Harry sighed like he had been expecting the question. He picked up a leaf from another plant and examined it closely.
"You know, on the the way to the train station," Robert continued when Harry didn't respond, "I overheard a man say that a sailor had brought home a Chinese wife. Imagine my surprise when I learned that it was you."
"Are you taking your news from strange men of the railway now?" Harry asked, still peering at the delicate veins of the leaf.
"He was apparently correct, and supplied more intelligence than my brother's letters, so perhaps I am."
Harry huffed. "Not terribly correct. Miss Silna is from the Arctic. Her people call their land Nunavut."
"So, not Chinese?" Robert asked, confirming. He knew his geography, and where Harry had sailed, but Nunavut was completely unfamiliar to him. And Harry had been gone so long, it felt like he could have sailed anywhere at all.

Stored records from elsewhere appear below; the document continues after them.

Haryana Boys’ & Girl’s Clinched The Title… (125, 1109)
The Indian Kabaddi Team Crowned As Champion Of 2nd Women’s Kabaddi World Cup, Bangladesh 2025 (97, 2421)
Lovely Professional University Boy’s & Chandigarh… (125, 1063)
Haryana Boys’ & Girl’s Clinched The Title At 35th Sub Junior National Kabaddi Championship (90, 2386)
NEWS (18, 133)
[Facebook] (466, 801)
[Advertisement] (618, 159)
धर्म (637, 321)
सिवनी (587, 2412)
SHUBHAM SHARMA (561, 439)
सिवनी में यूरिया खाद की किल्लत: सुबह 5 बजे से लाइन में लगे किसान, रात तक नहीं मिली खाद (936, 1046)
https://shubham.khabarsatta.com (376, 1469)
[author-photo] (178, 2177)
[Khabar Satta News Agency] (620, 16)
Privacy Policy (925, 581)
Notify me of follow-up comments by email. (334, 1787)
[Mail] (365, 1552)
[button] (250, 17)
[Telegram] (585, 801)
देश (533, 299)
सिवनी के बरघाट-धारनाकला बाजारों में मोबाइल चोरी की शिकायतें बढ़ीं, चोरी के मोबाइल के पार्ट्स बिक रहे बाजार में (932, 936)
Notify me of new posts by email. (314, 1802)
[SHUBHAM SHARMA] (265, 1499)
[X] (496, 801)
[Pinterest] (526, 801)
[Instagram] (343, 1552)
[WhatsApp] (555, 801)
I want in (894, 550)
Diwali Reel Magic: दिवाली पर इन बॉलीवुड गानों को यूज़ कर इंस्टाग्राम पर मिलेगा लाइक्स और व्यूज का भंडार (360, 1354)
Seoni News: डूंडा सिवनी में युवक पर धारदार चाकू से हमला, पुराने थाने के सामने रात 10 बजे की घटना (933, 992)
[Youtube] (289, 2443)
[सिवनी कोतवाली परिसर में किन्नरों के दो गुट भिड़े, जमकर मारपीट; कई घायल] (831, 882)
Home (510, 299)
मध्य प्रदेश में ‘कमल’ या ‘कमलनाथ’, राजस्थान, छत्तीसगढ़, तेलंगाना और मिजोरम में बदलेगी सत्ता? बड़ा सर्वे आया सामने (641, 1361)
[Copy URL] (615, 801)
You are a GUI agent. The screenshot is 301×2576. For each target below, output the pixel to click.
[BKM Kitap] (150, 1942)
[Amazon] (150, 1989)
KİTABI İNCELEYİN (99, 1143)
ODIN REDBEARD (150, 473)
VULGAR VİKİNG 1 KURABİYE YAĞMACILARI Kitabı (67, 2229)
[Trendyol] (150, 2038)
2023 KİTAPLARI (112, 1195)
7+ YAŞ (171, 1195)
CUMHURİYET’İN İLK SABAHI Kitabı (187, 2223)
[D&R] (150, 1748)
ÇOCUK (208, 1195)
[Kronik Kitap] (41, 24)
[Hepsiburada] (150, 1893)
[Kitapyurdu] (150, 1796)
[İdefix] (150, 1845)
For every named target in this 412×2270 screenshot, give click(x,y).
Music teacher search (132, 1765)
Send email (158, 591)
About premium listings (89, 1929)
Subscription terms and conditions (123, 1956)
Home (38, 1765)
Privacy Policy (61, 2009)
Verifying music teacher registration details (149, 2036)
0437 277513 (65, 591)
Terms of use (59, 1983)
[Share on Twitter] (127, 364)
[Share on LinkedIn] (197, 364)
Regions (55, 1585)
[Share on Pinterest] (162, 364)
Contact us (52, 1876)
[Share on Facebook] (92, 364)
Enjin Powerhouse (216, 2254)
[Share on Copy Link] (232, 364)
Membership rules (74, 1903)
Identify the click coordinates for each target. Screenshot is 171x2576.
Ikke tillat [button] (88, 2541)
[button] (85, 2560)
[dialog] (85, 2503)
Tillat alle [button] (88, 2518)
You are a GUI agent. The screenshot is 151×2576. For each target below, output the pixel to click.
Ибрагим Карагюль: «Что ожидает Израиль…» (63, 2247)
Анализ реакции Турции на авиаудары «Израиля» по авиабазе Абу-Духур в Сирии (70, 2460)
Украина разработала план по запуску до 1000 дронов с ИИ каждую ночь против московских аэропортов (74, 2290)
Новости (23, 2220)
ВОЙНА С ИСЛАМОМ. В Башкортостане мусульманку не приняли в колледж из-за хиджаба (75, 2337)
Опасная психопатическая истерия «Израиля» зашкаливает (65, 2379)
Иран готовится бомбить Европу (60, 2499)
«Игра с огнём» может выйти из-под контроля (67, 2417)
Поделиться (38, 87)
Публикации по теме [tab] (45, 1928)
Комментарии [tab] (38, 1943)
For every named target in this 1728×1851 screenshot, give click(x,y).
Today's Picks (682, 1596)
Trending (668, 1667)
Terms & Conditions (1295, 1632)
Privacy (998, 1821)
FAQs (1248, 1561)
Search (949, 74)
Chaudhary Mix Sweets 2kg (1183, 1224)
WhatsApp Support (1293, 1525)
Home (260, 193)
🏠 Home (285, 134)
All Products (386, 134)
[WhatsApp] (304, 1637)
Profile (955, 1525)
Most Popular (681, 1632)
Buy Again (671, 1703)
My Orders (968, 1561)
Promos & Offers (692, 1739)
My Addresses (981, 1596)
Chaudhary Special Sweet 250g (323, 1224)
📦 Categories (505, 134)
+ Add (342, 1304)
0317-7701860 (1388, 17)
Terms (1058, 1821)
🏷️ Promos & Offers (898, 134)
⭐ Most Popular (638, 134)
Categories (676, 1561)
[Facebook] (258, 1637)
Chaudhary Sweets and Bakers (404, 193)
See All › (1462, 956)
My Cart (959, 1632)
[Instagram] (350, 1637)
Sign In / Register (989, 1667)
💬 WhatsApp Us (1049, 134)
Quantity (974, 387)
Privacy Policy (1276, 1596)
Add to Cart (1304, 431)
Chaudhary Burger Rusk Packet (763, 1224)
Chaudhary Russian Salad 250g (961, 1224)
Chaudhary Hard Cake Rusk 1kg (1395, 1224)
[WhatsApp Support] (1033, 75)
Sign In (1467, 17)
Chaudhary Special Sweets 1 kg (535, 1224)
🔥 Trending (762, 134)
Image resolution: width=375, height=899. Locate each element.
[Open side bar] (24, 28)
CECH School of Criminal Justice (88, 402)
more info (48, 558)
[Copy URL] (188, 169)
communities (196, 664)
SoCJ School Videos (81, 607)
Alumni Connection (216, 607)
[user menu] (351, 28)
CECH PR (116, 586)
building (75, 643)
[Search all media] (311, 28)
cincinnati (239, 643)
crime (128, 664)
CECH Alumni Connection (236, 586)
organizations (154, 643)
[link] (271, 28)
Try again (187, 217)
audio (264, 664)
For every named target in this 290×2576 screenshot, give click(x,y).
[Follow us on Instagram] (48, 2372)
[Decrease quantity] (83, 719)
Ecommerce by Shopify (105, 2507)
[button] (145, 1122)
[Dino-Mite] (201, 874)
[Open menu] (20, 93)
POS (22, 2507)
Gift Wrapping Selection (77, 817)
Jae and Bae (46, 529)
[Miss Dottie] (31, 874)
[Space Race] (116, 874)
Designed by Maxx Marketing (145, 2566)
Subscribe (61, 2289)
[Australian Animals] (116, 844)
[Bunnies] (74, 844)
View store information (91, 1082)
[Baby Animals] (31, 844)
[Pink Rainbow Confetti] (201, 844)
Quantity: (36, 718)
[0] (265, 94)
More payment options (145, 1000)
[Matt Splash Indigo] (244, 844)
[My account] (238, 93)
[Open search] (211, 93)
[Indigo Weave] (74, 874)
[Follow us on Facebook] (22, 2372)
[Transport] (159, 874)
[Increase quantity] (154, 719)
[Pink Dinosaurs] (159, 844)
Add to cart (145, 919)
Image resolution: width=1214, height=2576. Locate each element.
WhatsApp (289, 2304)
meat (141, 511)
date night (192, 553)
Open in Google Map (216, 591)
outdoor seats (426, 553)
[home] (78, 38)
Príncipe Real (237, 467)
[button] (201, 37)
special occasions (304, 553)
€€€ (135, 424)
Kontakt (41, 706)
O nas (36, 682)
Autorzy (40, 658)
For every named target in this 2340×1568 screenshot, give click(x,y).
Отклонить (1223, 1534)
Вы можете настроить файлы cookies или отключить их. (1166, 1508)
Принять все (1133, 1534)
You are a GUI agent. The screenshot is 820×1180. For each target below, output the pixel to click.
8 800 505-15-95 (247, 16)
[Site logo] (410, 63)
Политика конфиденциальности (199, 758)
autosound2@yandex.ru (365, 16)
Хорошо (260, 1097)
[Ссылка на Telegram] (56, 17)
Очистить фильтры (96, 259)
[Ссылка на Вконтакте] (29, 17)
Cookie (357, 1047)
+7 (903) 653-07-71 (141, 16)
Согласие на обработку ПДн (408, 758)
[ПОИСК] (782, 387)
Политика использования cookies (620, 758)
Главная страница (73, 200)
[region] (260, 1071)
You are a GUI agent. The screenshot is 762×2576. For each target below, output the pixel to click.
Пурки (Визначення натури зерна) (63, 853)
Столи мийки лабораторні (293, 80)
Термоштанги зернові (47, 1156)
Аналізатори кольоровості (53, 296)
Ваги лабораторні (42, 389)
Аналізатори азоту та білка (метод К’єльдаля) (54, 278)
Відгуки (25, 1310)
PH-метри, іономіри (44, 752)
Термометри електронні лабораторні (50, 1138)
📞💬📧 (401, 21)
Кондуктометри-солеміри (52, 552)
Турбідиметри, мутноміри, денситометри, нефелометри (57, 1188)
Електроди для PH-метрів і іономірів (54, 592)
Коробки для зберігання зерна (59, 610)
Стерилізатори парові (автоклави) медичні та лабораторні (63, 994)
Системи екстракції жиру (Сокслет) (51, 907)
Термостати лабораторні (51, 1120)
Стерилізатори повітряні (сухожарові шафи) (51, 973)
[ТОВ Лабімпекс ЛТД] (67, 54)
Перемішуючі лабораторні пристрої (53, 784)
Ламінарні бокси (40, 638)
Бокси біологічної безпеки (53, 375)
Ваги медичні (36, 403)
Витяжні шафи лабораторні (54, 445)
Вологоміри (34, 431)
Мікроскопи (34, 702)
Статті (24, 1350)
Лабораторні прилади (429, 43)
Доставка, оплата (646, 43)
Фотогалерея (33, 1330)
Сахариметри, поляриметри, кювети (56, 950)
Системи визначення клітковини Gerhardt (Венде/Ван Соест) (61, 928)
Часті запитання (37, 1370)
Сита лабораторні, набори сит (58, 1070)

"No," Harry said. "And not my wife."
Robert looked at Harry then. His eyes, his hands folded together with a tiny leaf between them.
"But you wish she were."
The words hung in the air, and slowly faded into the backdrop of buzzing insects. Harry looked out across the ocean and didn't answer, but the truth was abundantly clear. So clear that Robert thought Harry didn't stay silent out of embarrassment or avoidance, but because the answer was so obvious that it required no voicing.
The sun above them shone lovely and bright on the world around them. It also didn't need to be acknowledged for all to feel its warmth.